Bloom filter - probabilistic set-membership test with no false negatives. bits bits are split across hashes positions per insert, derived from the hasher (default SplitMix64) via the Kirsch-Mitzenmacher double-hashing scheme.
CountStat-MinStat sketch snapshot. counters is the depth x width matrix of counters in row-major order. seed determines the per-row hash salts; merging two snapshots requires identical depth, width, and seed. totalSeen is the unweighted update count.
CountStat-MinStat sketch - a probabilistic frequency estimator over a depth x width matrix of counters.

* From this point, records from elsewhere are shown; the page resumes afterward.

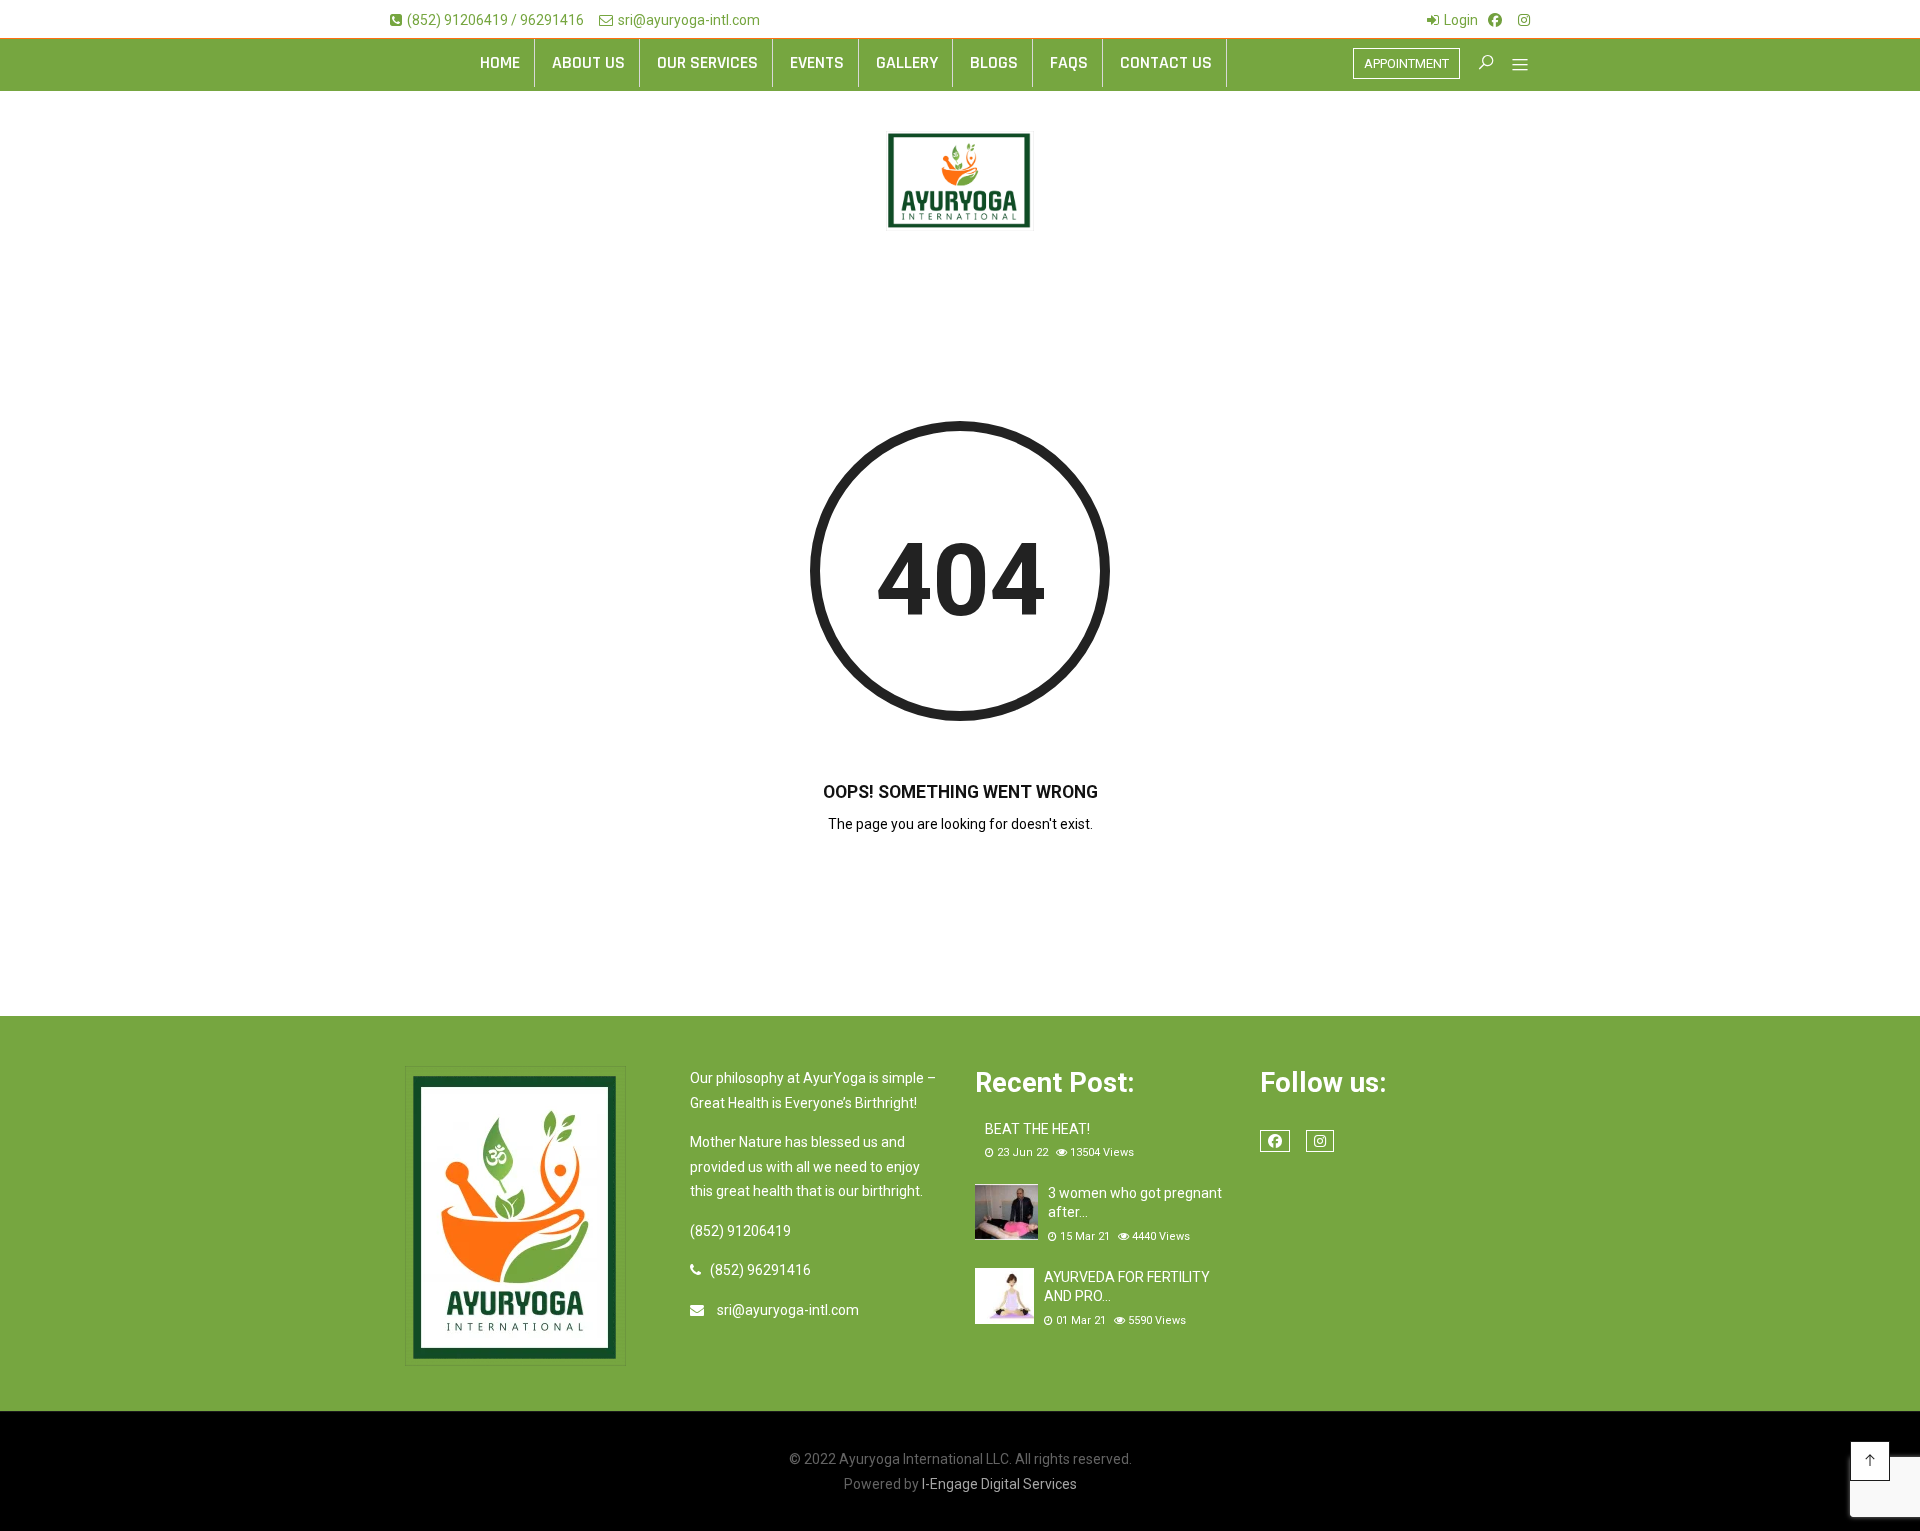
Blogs (994, 62)
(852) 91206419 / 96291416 (495, 20)
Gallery (907, 62)
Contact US (1166, 62)
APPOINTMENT (1406, 63)
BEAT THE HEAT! (1037, 1129)
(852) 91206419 (740, 1231)
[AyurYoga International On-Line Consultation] (960, 181)
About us (588, 62)
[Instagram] (1524, 20)
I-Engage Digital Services (999, 1484)
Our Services (707, 62)
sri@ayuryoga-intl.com (689, 20)
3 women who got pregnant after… (1135, 1203)
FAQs (1069, 62)
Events (817, 62)
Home (500, 62)
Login (1461, 20)
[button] (1512, 67)
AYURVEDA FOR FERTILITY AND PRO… (1127, 1287)
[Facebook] (1495, 20)
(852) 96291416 (760, 1270)
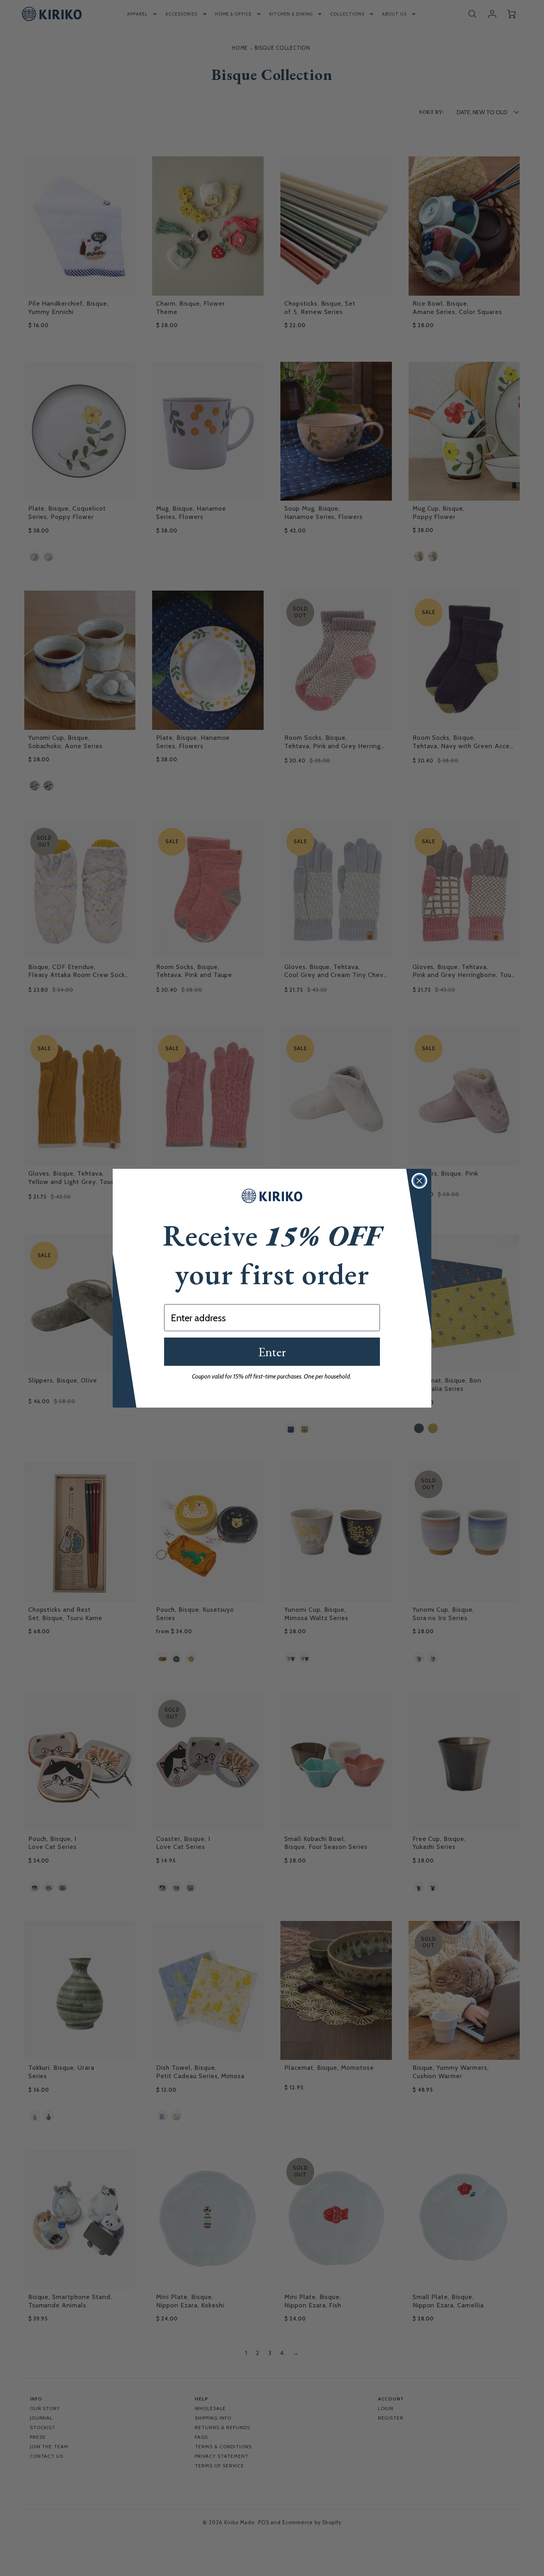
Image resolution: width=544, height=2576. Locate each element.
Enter (272, 1352)
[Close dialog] (419, 1181)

Each update hashes the value with depth independent salts (derived from seed) through the hasher (default SplitMix64) and increments one counter per row; the estimated count for any value is the minimum counter across rows.
Space-Saving heavy-hitters snapshot. keys, counts, errors are parallel arrays of length <= capacity; for each tracked key, counts is the (over)estimated weighted count and errors is the Space-Saving overestimate bound (the count is at most this much above the true count). totalSeen is the unweighted update count.
MinHash signature snapshot. signatures is the per-hash running minimum of splitmix64(value xor splitmix64(seed + i)) over all updates; merging two snapshots takes element-wise min and requires identical numHashes and seed.
MinHash signature - for each of numHashes independent hash functions (salted by splitmix64(seed + i)), maintain the running minimum hash over all inserted values. The Jaccard similarity between two sets is estimated by the fraction of slots whose signatures agree (see jaccard).
Heavy-hitters tracker; keeps the capacity most-frequent keys with one-sided overestimate guarantees on their counts.
Functions
True iff every bit set during an update(value) is still set in words. Re-derives the bit positions with the same LongHasher the filter used (resolved by name via Hashers), so a custom hasher must be registered before querying.
Estimated weighted count of value - the minimum across rows. Re-derives the per-row index with the same LongHasher the sketch used (resolved by name via Hashers), so a custom hasher must be registered before querying.
Estimated Jaccard similarity between the two underlying sets - the fraction of slots where signatures agree. Requires matching numHashes and seed.